Spanische Präsidentschaft enthüllt ‚unkontroverse’ Kunstinstallation [DE]

Der spanische Künstler Daniel Canogar wird heute (5. Januar) im Atrium des EU-Ratsgebäudes Justus Lipsius seine ‚unkontroverse’ künstlerische Installation enthüllen, welche die rotierende EU-Präsidentschaft seines Landes in den kommenden sechs Monaten begleiten wird.

Der spanische Künstler Daniel Canogar wird heute (5. Januar) im Atrium des EU-Ratsgebäudes Justus Lipsius seine ‚unkontroverse’ künstlerische Installation enthüllen, welche die rotierende EU-Präsidentschaft seines Landes in den kommenden sechs Monaten begleiten wird.

Durch die Aufstellung eines gewaltigen Kunstwerks im Ratsgebäude treten die spanischen Organisatoren teilweise in die Fußstapfen der tschechischen Präsidentschaft (die in der ersten Jahreshälfte 2009 stattfand), die ein vier Tonnen schweres Artefakt von David Cerny mit dem Titel ‚Entropa’ ausstellte. Die tschechische Skulptur hatte in EU-Kreisen für Aufsehen gesorgt sowie einen diplomatischen Protest von Bulgarien ausgelöst (EURACTIV vom 15. Januar 2009).

Entropa stellte Bulgarien als türkische Toilette dar und Italien als einen Fußballplatz, auf dem Spieler anscheinend masturbierten. Deutschland war von Autobahnen in Form eines Hakenkreuzes durchschnitten und Litauen zeigte Figuren im Stil von Maneken Pis, die anscheinend auf Russland urinierten. Im Vergleich dazu wird das spanische Kunstwerk, das von EURACTIV in der Lobby des Justus-Lipsius-Gebäudes gesehen wurde, wahrscheinlich keinen Streit auslösen.

Canogars Arbeit mit dem Titel ‚Travesías’ (Durchquerungen) ist eine Videoinstallation, in der sich Bilder durch eine arabeske teppichähnliche Struktur aus Leuchtdioden (LEDs) bewegen. Die Bilder, die in unterschiedliche Abschnitte eingeteilt sind, bewegen sich durch diese Schicht. Ein vollständiger Durchgang dauert 18 Minuten.

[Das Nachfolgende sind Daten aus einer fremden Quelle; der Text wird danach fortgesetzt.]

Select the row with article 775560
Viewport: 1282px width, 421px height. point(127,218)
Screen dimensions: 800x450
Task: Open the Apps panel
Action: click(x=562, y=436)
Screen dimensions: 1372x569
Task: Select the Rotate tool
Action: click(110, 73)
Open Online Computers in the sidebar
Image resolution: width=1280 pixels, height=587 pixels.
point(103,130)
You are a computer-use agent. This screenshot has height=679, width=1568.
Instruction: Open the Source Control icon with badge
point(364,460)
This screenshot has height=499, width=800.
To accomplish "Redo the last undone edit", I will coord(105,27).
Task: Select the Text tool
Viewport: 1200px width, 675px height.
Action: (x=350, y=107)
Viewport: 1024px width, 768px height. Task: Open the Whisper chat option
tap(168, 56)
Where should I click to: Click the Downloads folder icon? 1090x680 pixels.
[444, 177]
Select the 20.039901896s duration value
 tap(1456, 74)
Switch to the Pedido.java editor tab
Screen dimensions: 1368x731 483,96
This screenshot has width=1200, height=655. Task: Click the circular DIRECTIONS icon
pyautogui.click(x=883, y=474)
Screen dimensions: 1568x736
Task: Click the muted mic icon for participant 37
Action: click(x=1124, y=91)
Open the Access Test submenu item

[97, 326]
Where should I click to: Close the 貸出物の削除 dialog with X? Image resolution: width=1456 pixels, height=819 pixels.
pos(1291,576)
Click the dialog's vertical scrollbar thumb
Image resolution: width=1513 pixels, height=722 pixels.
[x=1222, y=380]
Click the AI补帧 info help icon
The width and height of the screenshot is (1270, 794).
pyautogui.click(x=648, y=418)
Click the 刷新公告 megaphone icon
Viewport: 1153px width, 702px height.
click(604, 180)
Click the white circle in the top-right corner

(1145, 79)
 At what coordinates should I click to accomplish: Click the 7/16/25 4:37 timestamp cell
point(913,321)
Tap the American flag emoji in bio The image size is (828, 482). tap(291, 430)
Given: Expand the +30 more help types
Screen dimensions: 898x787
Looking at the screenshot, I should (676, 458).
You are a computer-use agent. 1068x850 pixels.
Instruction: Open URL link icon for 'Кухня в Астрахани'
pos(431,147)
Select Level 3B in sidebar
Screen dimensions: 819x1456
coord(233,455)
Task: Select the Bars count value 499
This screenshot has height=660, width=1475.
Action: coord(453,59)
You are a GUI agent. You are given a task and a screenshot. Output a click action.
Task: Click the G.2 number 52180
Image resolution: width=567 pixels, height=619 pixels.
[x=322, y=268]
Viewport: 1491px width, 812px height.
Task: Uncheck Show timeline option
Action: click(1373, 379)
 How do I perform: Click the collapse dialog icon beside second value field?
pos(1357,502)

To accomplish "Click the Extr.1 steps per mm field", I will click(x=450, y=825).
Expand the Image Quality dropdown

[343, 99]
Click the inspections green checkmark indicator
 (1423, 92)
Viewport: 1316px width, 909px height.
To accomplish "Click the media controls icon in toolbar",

Das Video zeigt Männer, Frauen und Kinder bei unterschiedlichen Aktivitäten: Sie gehen durch den elektrischen Teppich, klettern darauf, säubern ihn, holen Gepäck ab.

Im Gespräch mit EURACTIV erzählte Daniel Canogar, dass er klar versuche, Referenzpunkte für nationale Symbole zu vermeiden. Er bevorzuge stattdessen Interpretationen seiner Arbeit, die keine nationalen Farben beinhalteten.

„Ich wollte eine enge patriotische Deutung vermeiden”, sagte Canogar.

Das Werk könne auf unterschiedliche Weise aufgefasst werden: „Einerseits spiegelt es auf dynamische, fast abenteuerliche Weise die Menschen wider, die durch das Atrium des Justus-Lipsius-Gebäudes gehen.“

Andererseits, „wenn man die Bedeutung des Wortes ‚travesías’ auf Spanisch berücksichtigt, bedeutet dies nicht einfach nur eine Durchquerung, sondern auch eine Reise. Das wäre die wörtlichste Bedeutung. Die Europäische Union ist ein Experiment, das wir alle aus erster Hand erfahren haben, um dramatische Veränderungen in einer kurzen Zeit zu vermeiden“, sagte er.

Canogar zufolge befindet sich die Union derzeit in einer Übergangsphase. „In dem Werk wird es als etwas dargestellt, das Anstrengungen erfordert: Menschen klettern, ziehen, sie treffen auf Hindernisse, die sie überwinden müssen – aber das Video hat auch Momente des Glücks“, sagte der Künstler.